En toch vind ik dat we brave burgers zijn… Opgelet, ik wil dit medium zeker niet misbruiken om op te roepen om het parlement te bestormen of om de anarchist uit te hangen, als u dat misschien zou denken. Ik wil gewoon even gezegd hebben dat er een spreekwoord bestaat dat zegt ‘Nood breekt wet’. Dat betekent dat er bij moeilijke omstandigheden meer geoorloofd is.
En dat vind ik, als het over de terugdraaiende teller gaat, van toepassing. Waarom?
De beslissing van het Grondwettelijk Hof houdt niet alleen in dat duizenden mensen een hogere energierekening zullen krijgen. Wat veel erger is, is dat niemand nog geneigd zal zijn om zonnepanelen te plaatsen. En al zeker niet om een elektrische auto te kopen of om een warmtepomp te plaatsen. Dat betekent dus dat niet alleen onze portemonnee maar ook het milieu de grote verliezer is.
De regeltjes, wetten en decreten die we onszelf opleggen zorgen er dus onrechtstreeks voor dat we onze kinderen en kleinkinderen achterlaten met een planeet die helemaal naar de knoppen is.

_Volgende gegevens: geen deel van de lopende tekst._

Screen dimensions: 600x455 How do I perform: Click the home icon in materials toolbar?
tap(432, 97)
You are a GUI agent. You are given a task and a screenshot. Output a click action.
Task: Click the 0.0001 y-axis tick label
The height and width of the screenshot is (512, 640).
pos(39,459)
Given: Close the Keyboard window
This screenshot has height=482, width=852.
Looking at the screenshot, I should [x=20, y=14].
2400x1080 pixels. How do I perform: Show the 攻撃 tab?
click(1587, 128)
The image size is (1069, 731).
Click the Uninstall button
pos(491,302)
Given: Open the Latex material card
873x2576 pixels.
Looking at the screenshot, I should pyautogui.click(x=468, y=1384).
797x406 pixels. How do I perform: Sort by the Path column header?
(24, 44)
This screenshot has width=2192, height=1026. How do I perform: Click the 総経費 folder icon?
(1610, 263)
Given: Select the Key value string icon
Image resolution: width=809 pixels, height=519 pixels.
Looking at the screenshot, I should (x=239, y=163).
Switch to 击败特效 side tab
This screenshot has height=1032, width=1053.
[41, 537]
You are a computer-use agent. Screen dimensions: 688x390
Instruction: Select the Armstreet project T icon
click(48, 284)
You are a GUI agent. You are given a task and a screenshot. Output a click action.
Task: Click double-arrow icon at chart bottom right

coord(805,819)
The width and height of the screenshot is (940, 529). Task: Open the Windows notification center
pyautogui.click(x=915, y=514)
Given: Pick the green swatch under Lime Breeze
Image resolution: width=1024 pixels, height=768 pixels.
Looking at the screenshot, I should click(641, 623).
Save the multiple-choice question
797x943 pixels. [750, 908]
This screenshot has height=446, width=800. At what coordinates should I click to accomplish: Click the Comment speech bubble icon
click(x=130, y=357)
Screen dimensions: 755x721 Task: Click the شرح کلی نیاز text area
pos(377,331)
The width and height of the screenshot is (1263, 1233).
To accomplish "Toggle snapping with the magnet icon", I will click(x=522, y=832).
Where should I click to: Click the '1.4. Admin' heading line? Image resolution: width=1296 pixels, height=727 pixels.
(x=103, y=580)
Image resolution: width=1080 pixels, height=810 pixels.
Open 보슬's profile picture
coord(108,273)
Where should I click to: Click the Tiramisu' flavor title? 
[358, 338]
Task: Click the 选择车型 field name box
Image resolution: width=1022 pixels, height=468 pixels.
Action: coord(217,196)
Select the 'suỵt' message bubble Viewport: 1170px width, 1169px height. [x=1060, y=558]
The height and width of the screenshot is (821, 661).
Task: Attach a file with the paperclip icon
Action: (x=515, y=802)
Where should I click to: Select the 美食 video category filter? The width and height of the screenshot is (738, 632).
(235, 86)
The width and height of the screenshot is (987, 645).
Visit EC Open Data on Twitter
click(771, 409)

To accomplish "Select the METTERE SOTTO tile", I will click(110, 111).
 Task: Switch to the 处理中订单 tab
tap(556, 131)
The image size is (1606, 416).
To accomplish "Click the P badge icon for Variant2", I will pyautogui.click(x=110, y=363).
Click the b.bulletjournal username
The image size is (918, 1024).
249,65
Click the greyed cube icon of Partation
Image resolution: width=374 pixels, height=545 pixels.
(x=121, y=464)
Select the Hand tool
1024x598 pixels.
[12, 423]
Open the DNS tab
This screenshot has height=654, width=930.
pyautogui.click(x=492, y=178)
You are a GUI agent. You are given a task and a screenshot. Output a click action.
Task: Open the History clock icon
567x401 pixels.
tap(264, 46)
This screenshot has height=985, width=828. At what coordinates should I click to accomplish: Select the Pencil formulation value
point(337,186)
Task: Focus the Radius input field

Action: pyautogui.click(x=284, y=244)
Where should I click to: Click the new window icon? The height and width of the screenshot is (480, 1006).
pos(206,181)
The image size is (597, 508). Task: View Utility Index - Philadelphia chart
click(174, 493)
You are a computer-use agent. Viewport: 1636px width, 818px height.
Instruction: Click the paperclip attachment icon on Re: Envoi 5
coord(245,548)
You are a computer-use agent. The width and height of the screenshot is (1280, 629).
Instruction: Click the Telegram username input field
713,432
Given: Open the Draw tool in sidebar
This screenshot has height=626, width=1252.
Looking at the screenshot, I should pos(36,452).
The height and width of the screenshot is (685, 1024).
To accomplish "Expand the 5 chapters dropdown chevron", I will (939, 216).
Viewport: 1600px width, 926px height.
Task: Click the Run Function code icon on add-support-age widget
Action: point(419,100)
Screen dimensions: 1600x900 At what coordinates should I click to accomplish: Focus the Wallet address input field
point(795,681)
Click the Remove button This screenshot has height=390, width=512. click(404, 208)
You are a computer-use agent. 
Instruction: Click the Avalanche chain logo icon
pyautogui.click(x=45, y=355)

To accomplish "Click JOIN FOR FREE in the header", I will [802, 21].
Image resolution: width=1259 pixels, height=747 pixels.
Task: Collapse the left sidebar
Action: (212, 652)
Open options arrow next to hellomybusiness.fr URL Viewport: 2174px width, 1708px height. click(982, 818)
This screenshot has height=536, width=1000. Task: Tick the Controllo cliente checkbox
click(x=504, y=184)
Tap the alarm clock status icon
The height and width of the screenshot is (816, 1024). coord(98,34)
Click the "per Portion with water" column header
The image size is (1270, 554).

En dat allemaal omdat het Grondwettelijk Hof vindt dat het niet de bevoegdheid van Vlaanderen was om een regeling uit te werken in het voordeel van eigenaars van zonnepanelen.
Regels en wetten moeten er zijn, maar als het echt nodig is moeten we ze ook naast ons neer durven leggen. We mogen buiten onze bubbel momenteel bijvoorbeeld ook niet knuffelen, laat staan iemand kussen. Een goede regel, die te verantwoorden is.
Maar stel dat u morgen een hartaanval krijgt. Als ik in de buurt ben zal ik u niet laten doodgaan, ondanks het feit dat ik u eigenlijk niet mag aanraken. Nee, ik zal u proberen te reanimeren. Als het nodig is zelfs met mond op mond beademing. Nood breekt nu eenmaal wet.
En als u vindt dat ik in dit opiniestukje misschien wat kort door de bocht ga, dan geef ik u gelijk. Maar, zoals ik al zei… nood breekt wet.